GPU Library for AMD GPUs


#1

I have followed the setup scripts given in http://wiki.fast.ai/index.php/Installation but all of them uses NVIDIA GPUs and installs the cuda library. Is there any equivalent to cuda for AMD GPUs for local installation?


#2

Hey, in the first place, you should not be following that setup guide. It was meant for fast.ai part 1 version 1. For AI Saturdays, we will be learning part 1 version 2 (v2) of the online course.

CUDA is a parallel computing platform and application programming interface (API) model created by NVIDIA. So, CUDA is limited to NVIDIA hardware. For AMD GPU, OpenCL would be the best alternative.

https://developer.amd.com/tools-and-sdks/opencl-zone/

AMD released ROCm, their open-source platform for GPU computing.

https://rocm.github.io/dl.html

Deep Learning Framework support for ROCm:

  • TensorFlow, PyTorch [status: under development]
  • Caffe [status: public]
  • and more

AMD GPU doesn’t work well with most machine learning/deep learning libraries yet.


#3

Thanks for sharing the information. Yes I have setup the cloud environment as per the docs. But I was just curious if there is a better alternative in local environment. As cloud instances costs so I was exploring some local alternatives for that.


#4

Alternative in local environment: Build your own box.

Here’s a lengthy thread from fast.ai forums where people ask questions, share what components they are using, and post other useful links and tips. The cheapest new NVIDIA GPUs are around $300 and others paying more for more powerful GPUs.
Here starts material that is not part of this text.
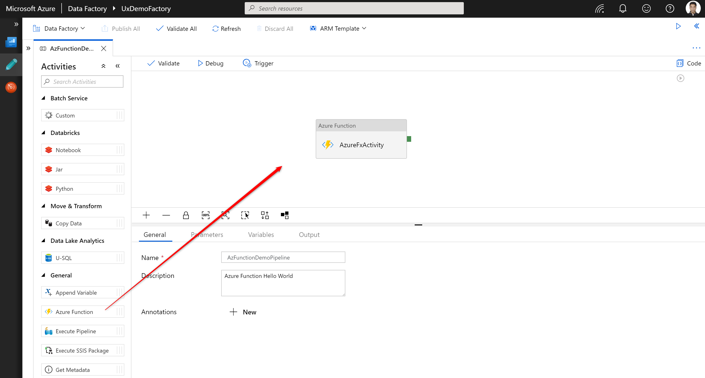Collapse the Activities pane with double chevron
Viewport: 705px width, 378px height.
pos(118,66)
A few of fast.ai’s students wrote blog posts documenting how they built their machines:


#5

The cloud instances are a good place to start when you’re exploring the field. Once you’re sure, then you might want to shift to an economic alternative.

AMD doesn’t support the libraries that we use for DL as of now.
The AI Saturday communities will be using GCP, which offers 300$ as a signing up credit (for every gmail account used). I think that might be good place for you start at.

Otherwise if you’re a student, you can try the AWS Educate program for 150$ credit.